Von Joachim Kick
Die Rochade Kuppenheim hat das Viertelfinale des badischen Mannschaftspokals erreicht. Beim Bereichsliga-Meister Neureut wurde der badische Meister seiner Favoritenrolle gerecht. Der Oberliga-Champion hatte zwar einige Mühe. Letztlich setzte sich die Schachgemeinschaft aber doch deutlich mit 3,5:0,5 durch.
Marlon Meier hielt mit Schwarz gegen den Topscorer von Neureut, Alexander Pemsel, das Remis fest. Weiß kam ganz ordentlich aus der Eröffnung und übte etwas Druck auf Meiers Stellung aus. Der Kuppenheimer konnte einige Figuren tauschen und so war das Remis das folgerichtige Ergebnis.

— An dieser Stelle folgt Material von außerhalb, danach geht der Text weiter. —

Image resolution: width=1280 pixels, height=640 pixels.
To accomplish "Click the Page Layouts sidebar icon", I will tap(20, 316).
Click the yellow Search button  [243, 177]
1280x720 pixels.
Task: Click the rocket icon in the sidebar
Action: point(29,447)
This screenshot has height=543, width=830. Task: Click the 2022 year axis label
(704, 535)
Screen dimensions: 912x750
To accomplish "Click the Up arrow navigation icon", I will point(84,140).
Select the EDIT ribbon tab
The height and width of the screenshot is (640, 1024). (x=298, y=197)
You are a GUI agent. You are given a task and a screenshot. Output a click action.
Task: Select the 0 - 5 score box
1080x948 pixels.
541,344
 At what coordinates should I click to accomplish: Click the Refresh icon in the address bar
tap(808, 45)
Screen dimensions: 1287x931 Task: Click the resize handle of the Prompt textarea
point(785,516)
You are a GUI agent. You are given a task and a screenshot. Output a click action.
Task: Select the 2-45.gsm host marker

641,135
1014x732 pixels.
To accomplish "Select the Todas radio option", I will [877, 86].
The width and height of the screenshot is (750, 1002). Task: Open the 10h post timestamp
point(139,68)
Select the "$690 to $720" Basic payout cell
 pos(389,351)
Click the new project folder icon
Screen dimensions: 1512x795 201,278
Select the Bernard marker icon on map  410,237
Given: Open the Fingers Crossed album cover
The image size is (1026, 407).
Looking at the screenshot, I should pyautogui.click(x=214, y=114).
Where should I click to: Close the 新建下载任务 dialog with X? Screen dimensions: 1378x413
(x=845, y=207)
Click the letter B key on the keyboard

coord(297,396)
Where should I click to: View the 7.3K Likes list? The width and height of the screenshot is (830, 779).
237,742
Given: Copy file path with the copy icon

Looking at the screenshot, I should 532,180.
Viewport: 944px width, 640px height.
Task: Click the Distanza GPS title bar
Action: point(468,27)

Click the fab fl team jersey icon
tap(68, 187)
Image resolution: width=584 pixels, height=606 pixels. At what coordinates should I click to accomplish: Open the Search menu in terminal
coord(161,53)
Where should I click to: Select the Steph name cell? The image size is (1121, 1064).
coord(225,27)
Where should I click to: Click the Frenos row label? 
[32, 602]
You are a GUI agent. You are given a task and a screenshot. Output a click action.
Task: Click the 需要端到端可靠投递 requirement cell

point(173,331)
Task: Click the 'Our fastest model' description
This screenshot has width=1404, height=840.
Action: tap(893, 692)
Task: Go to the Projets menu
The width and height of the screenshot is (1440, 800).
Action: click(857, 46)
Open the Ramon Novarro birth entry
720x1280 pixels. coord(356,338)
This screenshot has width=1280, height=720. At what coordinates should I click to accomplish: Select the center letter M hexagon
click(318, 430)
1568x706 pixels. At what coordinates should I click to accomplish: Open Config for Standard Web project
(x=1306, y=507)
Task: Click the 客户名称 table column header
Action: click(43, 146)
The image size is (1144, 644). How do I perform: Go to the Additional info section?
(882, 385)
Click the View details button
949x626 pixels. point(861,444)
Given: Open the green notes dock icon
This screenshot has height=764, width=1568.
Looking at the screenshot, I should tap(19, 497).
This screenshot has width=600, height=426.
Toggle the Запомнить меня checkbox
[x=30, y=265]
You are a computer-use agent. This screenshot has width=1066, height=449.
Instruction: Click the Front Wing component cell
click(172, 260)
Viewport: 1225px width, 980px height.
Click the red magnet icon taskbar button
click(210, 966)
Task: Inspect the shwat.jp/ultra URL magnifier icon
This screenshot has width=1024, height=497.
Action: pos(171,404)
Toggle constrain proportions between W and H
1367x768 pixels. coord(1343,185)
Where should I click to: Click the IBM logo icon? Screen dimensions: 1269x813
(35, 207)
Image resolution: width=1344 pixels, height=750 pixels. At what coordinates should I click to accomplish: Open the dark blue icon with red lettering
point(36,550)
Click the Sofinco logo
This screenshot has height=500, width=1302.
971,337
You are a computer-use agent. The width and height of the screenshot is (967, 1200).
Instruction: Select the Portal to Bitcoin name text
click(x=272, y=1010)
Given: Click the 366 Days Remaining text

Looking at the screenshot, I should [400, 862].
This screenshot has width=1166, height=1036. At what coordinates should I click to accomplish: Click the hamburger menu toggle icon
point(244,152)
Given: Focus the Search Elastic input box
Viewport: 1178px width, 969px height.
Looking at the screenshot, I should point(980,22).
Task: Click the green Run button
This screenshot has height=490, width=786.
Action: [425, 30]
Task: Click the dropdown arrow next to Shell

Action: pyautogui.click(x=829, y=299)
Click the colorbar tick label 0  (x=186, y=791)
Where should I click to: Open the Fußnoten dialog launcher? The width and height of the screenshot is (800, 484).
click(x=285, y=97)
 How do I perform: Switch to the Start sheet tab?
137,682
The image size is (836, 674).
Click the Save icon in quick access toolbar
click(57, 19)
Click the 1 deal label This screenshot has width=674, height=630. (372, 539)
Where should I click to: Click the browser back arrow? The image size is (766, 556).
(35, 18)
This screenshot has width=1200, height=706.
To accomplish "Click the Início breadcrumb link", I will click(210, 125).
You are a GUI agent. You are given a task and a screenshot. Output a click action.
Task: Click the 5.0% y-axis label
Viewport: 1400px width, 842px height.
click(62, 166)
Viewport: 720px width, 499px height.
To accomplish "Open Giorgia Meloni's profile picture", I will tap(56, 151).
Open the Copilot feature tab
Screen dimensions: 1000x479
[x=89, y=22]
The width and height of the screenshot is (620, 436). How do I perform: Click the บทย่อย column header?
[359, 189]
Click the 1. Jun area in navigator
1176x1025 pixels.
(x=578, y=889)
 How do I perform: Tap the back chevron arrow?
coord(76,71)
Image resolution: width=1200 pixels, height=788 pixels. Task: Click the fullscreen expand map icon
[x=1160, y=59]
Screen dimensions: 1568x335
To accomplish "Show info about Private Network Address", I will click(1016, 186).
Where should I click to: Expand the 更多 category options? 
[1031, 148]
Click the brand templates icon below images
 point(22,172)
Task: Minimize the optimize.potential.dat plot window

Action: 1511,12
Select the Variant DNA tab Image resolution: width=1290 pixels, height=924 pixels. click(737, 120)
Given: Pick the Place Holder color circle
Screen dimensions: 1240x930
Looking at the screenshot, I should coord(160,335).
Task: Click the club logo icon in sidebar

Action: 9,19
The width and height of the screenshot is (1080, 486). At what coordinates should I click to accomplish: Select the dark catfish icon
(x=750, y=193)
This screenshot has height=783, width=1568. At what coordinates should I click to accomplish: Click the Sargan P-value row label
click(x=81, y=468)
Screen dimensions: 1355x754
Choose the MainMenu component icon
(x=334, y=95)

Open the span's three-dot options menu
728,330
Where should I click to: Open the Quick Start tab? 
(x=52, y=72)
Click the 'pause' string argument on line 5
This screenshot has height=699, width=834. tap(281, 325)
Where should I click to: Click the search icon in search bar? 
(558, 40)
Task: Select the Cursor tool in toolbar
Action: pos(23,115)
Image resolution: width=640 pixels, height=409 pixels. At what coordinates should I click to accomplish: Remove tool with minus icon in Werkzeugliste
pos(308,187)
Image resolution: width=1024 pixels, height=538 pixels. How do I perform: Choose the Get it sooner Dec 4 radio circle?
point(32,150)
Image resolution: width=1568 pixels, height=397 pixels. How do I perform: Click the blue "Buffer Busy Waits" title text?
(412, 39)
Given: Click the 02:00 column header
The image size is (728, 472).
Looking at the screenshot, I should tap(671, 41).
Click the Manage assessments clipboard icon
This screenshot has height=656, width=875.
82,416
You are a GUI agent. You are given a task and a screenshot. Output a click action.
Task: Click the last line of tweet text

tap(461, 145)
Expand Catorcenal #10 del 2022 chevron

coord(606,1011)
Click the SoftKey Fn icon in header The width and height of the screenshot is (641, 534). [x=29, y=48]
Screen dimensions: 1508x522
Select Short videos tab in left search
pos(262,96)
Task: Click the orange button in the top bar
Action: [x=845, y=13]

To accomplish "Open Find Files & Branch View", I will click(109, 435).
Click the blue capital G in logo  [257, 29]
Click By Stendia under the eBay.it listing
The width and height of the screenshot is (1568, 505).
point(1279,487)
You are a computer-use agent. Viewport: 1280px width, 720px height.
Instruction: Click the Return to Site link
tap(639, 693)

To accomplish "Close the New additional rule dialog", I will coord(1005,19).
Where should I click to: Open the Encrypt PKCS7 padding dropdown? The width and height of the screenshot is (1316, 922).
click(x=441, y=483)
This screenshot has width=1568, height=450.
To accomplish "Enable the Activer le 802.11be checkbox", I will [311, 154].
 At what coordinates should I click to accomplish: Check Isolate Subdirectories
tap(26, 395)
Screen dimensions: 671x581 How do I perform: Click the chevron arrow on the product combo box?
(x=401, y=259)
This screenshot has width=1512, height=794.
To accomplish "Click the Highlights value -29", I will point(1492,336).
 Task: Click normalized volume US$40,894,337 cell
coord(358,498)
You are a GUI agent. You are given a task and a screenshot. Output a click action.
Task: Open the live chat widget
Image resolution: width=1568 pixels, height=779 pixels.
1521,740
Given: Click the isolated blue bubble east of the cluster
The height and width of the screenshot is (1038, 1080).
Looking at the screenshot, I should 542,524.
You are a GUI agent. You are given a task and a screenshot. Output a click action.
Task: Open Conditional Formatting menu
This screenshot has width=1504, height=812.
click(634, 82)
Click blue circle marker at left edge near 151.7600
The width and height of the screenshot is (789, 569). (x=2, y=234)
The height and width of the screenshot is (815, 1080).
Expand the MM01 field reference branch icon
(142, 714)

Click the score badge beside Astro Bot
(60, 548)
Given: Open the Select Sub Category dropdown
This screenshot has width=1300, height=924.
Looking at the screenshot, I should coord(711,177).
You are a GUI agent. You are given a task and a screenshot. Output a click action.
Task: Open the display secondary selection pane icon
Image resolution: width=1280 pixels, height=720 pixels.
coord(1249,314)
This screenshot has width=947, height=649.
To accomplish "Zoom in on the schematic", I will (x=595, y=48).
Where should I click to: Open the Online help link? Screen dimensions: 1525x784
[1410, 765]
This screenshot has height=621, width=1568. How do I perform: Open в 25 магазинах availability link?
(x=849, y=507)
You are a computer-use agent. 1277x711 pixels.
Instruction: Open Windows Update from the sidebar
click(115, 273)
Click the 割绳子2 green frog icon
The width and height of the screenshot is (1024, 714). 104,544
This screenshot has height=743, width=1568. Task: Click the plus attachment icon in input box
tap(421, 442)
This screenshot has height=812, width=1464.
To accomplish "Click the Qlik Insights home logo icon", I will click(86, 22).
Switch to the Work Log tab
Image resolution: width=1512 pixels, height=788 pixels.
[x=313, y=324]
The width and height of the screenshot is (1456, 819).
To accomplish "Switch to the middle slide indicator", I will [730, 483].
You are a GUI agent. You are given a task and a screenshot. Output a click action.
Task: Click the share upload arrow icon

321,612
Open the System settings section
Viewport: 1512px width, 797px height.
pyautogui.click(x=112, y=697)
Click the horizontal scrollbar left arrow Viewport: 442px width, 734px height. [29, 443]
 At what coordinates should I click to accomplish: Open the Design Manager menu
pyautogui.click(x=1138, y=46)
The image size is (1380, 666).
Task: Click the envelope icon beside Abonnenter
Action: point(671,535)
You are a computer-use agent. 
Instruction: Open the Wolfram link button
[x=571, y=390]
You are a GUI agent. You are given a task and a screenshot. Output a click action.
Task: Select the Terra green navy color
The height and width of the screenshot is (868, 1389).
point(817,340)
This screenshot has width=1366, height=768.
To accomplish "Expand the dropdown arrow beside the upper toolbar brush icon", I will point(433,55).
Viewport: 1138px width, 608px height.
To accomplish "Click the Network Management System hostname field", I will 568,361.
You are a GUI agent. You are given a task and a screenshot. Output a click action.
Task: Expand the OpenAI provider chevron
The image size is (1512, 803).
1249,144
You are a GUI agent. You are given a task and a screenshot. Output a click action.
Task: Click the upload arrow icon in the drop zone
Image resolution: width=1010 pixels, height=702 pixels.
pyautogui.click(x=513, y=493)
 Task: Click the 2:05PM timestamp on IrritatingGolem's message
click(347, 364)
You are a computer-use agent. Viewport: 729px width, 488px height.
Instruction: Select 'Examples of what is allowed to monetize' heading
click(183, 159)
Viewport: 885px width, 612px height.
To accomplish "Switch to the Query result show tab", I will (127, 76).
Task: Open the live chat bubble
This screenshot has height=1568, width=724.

Guter Läufer gewinnt bei Kick gegen Springer
Im Duell der Kapitäne hatte Joachim Kick mit Schwarz nach einem Eröffnungsfehler von Lars Berger schnell Vorteil. Einige ungenaue Züge später war der Vorteil jedoch wieder geschrumpft. Kick konnte bei der Abwicklung ins Endspiel eine Mehrbauern erobern. Dies war zwar ein Doppelbauer, jedoch hatte Schwarz darüber hinaus noch den Vorteils des guten Läufers gegen einen Springer. Die Stellung war für Weiß sehr schwer zu verteidigen. Nach 71 Zügen lief dann der schwarze b-Bauer zur Dame und die Partie war entschieden. Zuvor hatte Thilo Ehmann seinen bisherigen Angstgegner in ein Turmendspiel mit Minusbauer manövriert. Turmendspiele sollen ja bekanntlich alle Remis sein. Jonathan Rügert brach jedoch unter dem Druck zusammen. Der badische Einzel-Pokalsieger brachte die Rochade nach über 4,5 Stunden und 60 Zügen entscheidend in Führung.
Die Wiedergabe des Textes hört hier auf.